We further explored the relationship between the two agonists, asking
whether their effects on plasticity would be synergistic. Coapplication
of both agonists for 20 min produced a brief and small increase of
baseline at the beginning of application and then again when 20 min of
perfusion was stopped. Coapplication significantly increased LTP
(F = 147.49; p < 0.0001;
n = 4) (Fig. 7A, Table 1), but the magnitude
of the effect was only a little larger than the D1/D5 dopamine effect
alone. When applied until the end of LFS (3 Hz/3 min), the mixture
reduced depotentiation (F = 66.46; p < 0.001; n = 4) (Fig. 7B, Table 1), but not
much more strongly than dopamine agonist alone, so there is no simple summation of D1/D5 and -adrenergic effects on plasticity.
 |
DISCUSSION |
D1/D5 receptor activation inhibits depotentiation via
cAMP-dependent mechanism
Dopamine has been shown to affect early and late LTP in the
hippocampal CA1 pyramidal cells (Frey et al., 1990 , 1991 , 1993 ; Otmakhova and Lisman, 1996 ) and both LTD and LTP in inhibitory striatal
neurons (see Calabresi et al., 1997 ).
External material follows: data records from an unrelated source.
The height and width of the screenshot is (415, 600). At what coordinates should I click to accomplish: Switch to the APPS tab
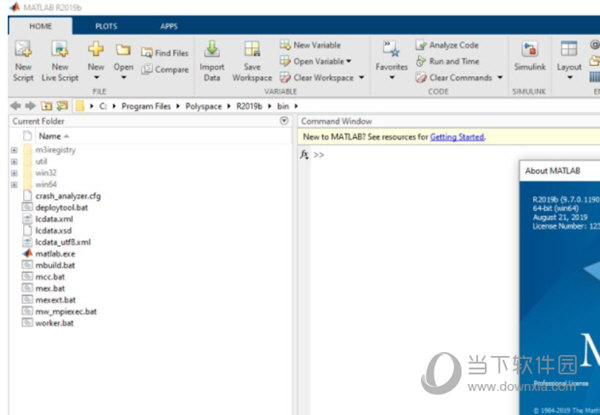169,25
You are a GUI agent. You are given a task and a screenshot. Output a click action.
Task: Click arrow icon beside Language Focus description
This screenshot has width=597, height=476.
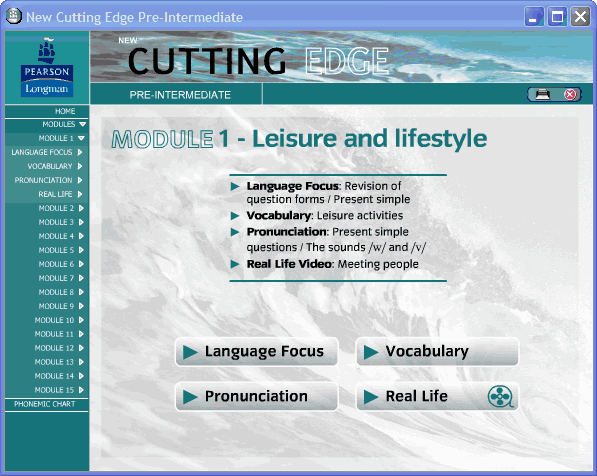(x=235, y=186)
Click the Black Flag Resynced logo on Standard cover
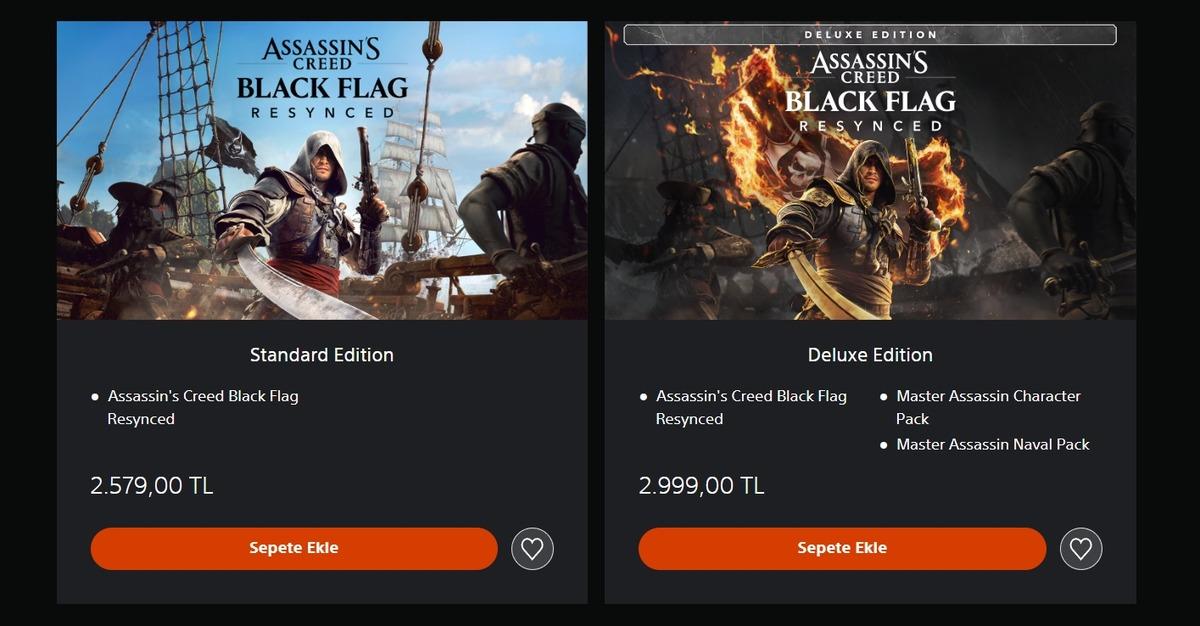Image resolution: width=1200 pixels, height=626 pixels. pyautogui.click(x=322, y=78)
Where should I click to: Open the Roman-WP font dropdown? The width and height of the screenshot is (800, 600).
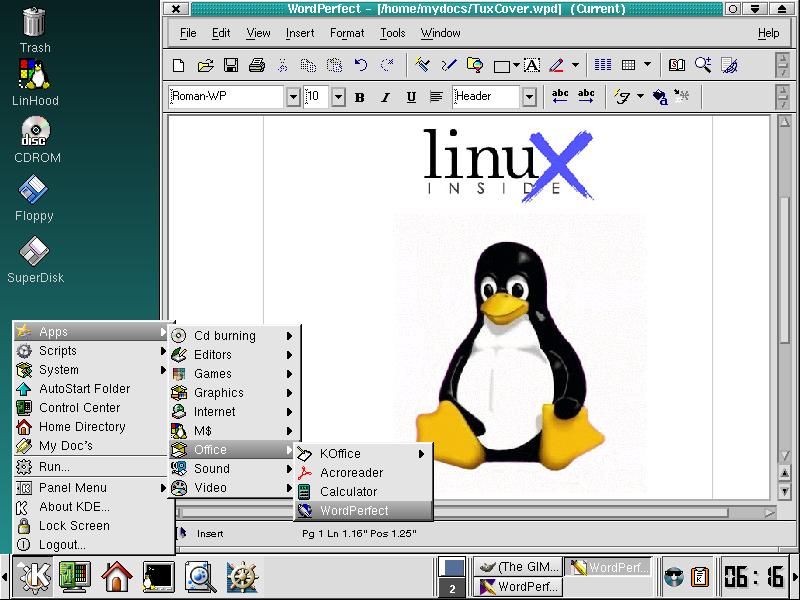(293, 97)
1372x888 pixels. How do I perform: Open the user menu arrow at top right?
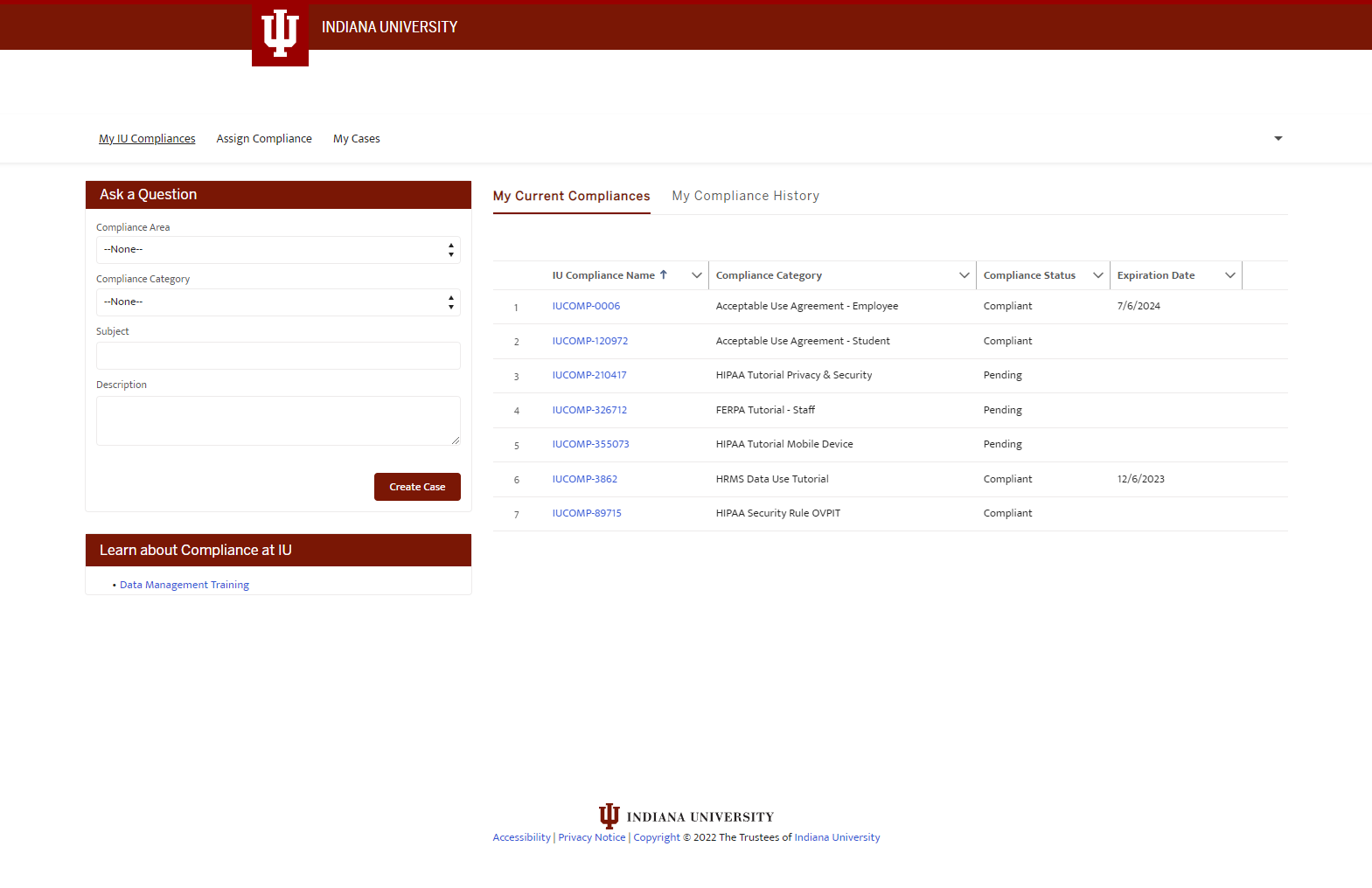[x=1278, y=138]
Our principal result is that
activation of D1/D5 receptors of hippocampal CA1 cells greatly reduces
the depotentiation produced by LFS (3 Hz/3 min). This effect was quite
strong; LFS in the presence of D1/D5 agonist was blocked completely
(Fig. 2A). The effect was reproducible for three
different D1/D5 agonists and was blocked by a D1/D5 antagonist (Fig.
2B). This pharmacology is consistent with data showing D1 receptor localization in the stratum radiatum of rat (Huang
et al., 1992 ) and monkey (Bergson et al., 1995 ). The inhibition of
depotentiation was not a secondary consequence of the agonist-induced increase in early LTP (Fig. 3).
The available evidence is consistent with the hypothesis that the
effect of D1/D5 receptors on depotentiation is mediated by a
cAMP-dependent process. D1/D5 receptors are known to be coupled to AC
by the stimulatory G-protein Gs (Kebabian and Calne, 1979 ; Kimura et al., 1995 ) and to produce a rise in cAMP (Kebabian and Calne,
1979 ). We have found that the effect of D1/D5 agonists could be
mimicked by forskolin (Fig. 4D,F).
Furthermore, the effect of D1/D5 activation could be blocked completely
by the AC inhibitor SQ 22536 (Fig. 2C). If agonist action
did not depend on AC activation, there should have been a simple
summation of agonist and AC inhibitor effects. Because D1/D5 agonist
produced a 20% increase of fEPSP, as compared with control
depotentiation, and AC inhibitor decreased fEPSPs by ~8%, the sum
result would be an increase. In fact, the "6-Chloro-PB + SQ 22536"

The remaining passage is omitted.